• **Extracted entries**:
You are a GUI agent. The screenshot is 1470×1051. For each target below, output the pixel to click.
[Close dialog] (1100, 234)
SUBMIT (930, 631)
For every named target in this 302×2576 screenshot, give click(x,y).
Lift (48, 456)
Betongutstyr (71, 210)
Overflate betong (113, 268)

---

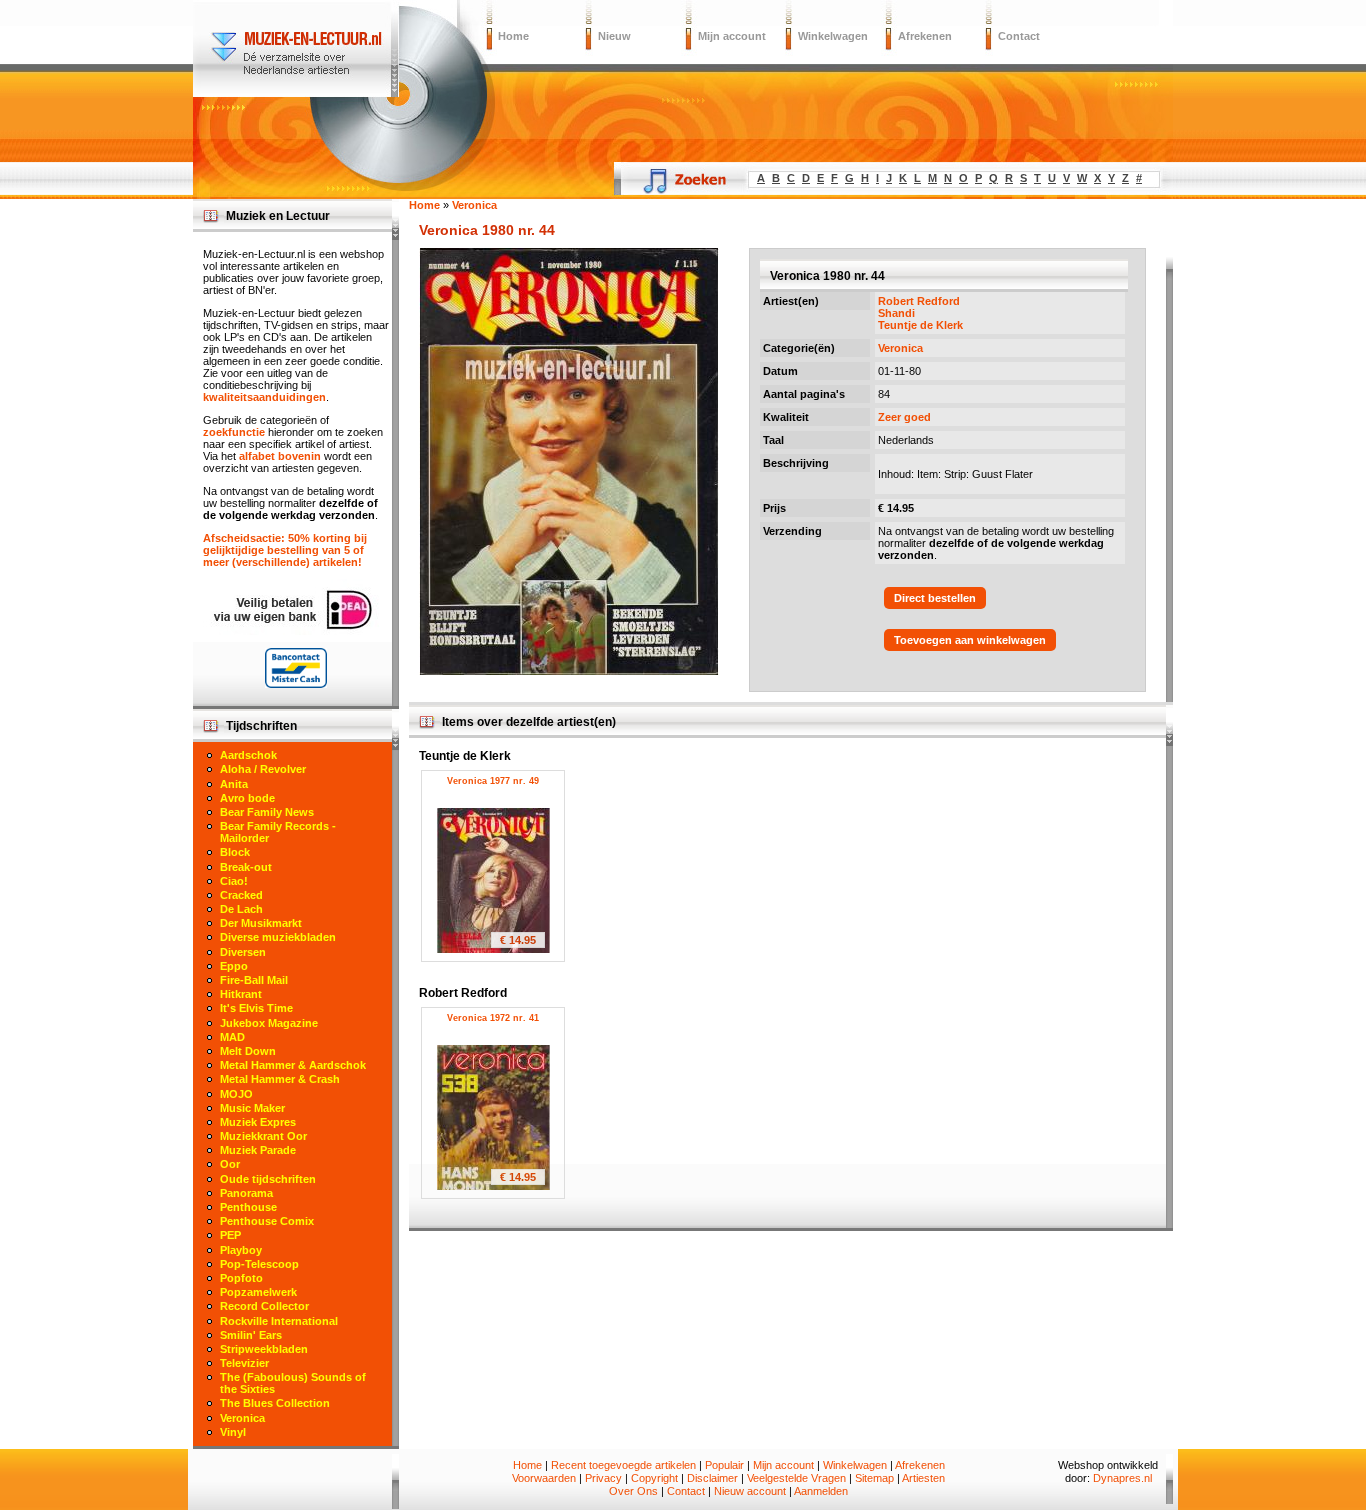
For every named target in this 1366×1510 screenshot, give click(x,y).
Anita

• **Assignment**:
The reply should hold only the lines of the listing above starting at the line containing "SUBMIT (930, 631)" and ending at the line containing "Overflate betong (113, 268)", exactly as written.

• **Finished exercise**:
SUBMIT (930, 631)
For every named target in this 302×2576 screenshot, give click(x,y).
Lift (48, 456)
Betongutstyr (71, 210)
Overflate betong (113, 268)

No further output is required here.